▶ _TASK_:
Which lines of the material below contain the word "height"? Copy out each of those lines.

▶ _DATA IN THIS EXERCISE_:
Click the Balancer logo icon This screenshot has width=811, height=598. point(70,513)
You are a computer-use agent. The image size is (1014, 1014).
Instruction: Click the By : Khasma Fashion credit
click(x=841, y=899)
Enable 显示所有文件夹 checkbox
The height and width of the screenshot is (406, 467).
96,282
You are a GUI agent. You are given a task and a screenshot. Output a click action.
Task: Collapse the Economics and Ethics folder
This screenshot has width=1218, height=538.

* * *

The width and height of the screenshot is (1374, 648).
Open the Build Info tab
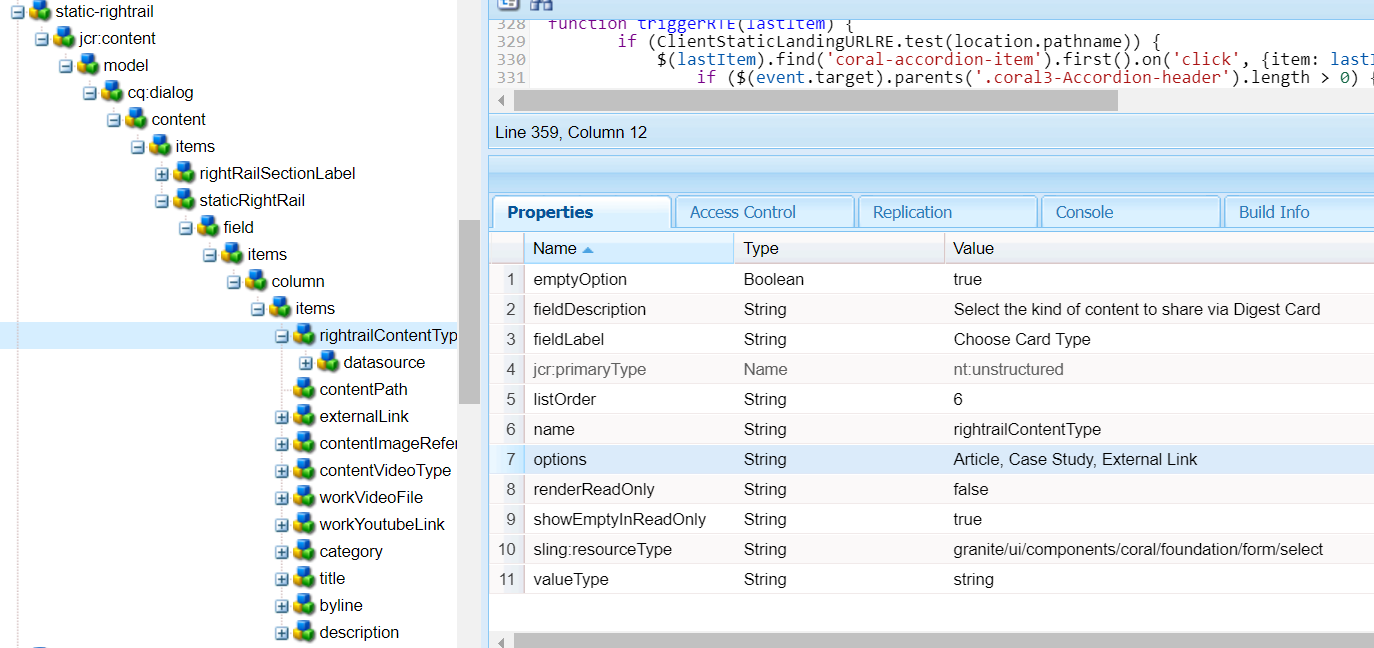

==

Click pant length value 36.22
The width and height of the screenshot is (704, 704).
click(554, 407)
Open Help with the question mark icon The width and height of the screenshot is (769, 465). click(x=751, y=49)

▶ _ANSWER TO THE EXERCISE_:
Click the Balancer logo icon This screenshot has width=811, height=598. point(70,513)
The height and width of the screenshot is (406, 467).
This screenshot has width=1218, height=538.
The width and height of the screenshot is (1374, 648).
The width and height of the screenshot is (704, 704).
Open Help with the question mark icon The width and height of the screenshot is (769, 465). click(x=751, y=49)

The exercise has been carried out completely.